On healthcare: "We agree on reforms that will finally reduce the costs of health care," Obama said. "Families will save on their premiums; businesses that will see their costs rise if we do nothing will save money now and in the future. This plan will strengthen Medicare and extend the life of that program. And because it gets rid of the waste and inefficiencies in our health care system, this will be the largest deficit reduction plan in over a decade."  This was one of the main ways Obama was able to sell reform: he claimed premiums would go down for current insurance holders, that he would strengthen Medicare and total government spending would decrease.  All this while giving over 33 million more Americans coverage.  This is the essence of doublethink.

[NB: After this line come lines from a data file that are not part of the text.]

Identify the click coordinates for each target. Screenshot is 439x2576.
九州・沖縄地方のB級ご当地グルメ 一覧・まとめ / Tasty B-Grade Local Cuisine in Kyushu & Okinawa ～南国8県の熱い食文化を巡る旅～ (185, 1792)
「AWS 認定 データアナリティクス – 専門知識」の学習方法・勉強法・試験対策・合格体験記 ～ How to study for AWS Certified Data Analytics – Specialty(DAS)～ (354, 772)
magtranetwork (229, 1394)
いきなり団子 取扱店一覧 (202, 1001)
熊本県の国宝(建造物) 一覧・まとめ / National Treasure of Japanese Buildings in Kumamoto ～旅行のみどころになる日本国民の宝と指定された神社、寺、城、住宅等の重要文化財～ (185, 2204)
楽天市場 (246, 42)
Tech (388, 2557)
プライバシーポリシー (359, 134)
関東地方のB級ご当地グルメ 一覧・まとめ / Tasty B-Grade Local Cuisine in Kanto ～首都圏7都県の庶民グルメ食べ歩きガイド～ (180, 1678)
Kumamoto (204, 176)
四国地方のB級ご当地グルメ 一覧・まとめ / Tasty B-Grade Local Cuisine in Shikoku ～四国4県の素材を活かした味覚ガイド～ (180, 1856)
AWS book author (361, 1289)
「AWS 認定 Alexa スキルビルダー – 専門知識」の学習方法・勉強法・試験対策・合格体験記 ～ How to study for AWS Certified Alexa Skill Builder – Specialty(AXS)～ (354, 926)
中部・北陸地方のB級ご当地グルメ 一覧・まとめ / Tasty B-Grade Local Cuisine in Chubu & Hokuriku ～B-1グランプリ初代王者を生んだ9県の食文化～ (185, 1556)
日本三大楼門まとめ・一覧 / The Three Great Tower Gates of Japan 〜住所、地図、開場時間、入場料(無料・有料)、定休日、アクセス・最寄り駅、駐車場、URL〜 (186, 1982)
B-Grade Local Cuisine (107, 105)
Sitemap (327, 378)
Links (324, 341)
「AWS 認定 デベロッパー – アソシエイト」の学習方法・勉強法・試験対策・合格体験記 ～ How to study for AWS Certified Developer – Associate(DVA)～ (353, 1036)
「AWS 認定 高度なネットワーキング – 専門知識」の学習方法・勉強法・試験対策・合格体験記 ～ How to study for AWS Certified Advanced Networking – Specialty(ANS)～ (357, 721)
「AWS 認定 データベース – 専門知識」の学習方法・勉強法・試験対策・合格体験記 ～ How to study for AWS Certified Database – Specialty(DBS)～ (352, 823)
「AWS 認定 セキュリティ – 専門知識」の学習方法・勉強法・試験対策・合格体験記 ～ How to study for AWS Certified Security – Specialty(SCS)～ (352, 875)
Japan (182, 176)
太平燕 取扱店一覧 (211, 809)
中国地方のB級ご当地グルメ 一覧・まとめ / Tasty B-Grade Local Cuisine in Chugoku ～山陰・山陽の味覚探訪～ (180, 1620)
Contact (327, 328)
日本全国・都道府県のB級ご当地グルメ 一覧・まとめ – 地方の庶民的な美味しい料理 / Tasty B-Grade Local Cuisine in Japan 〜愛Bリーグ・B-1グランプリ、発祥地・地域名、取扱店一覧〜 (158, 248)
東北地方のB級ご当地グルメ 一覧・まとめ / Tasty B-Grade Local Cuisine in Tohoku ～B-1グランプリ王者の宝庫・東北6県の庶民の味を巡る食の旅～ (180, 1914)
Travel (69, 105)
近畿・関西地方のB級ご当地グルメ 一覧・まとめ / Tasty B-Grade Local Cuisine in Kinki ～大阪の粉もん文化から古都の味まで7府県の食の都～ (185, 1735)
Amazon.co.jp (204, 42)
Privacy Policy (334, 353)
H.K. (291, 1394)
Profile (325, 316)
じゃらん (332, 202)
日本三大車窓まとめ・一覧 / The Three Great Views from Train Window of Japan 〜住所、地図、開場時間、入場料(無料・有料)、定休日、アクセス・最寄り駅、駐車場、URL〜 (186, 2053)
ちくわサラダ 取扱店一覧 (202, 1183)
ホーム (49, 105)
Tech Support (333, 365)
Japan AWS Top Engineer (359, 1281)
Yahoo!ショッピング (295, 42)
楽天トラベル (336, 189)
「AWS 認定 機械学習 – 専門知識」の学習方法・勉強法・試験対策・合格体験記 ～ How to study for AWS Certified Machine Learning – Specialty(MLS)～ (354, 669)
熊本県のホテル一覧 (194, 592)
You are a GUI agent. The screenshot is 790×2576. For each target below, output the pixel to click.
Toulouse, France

Claiming that we can dramatically increase the total number of services while paying less for it!  However, in May the CBO released a new estimate saying that the cost of the bill would be $130 billion more than originally estimated over the first decade, effectively eliminating any "savings."  And this estimate uses ten years of revenue to pay for only 6 years of benefits.  Just look at Medicare as an example.  The program now costs almost ten times what the original estimate said it would be when it was passed.  First year economics tell you when you drastically increase demand for a service (by adding 30 million new people seeking care) while instituting a number of new mandates (accept everyone with preexisting conditions, covering dependents until age 26, etc.) that the price will rise - in this case premiums.  A great example of what happens when government tries to take over the healthcare system is in Massachusetts, and the current debacle up there has been documented thoroughly in today's Wall Street Journal.

On Energy: "Each of us has a part to play in a new future that will benefit all of us. As we recover from this recession, the transition to clean energy has the potential to grow our economy and create millions of jobs – but only if we accelerate that transition. Only if we seize the moment. And only if we rally together and act as one nation – workers and entrepreneurs; scientists and citizens; the public and private sectors." - Barack Obama, June 15, 2010, from whitehouse.gov
Obviously this quote refers to the notorious cap and trade bill.  In his oval office speech on the oil spill, President Obama tried to make the case the economics alone justify getting away from fossil fuels. In the speech he did not mention the phrase "climate change" even once, instead claiming that job growth and prevention of oil spills were the main impetus behind a cap and trade bill.  Once again the contradictions in such a statement are apparent.  Raising the cost of carbon will make energy more expensive.  This will put businesses in a precarious position: either devote more of their limited resources to paying for energy, or buy less of it and produce less as a result.  This will leave all types of industries with less money to spend on new investments or hire workers.  Will there be more workers in subsidized industries like wind and solar?  Yes, probably.  But these will be far outweighed by the losses in traditional industries.  You simply cannot pay more for energy as a whole, decreasing the capital available for investment, and expect the total amount of prosperity to increase.  Regardless of how pressing an issue climate change may or may not be, trying to sell cap and trade as a jobs bill is contradictory.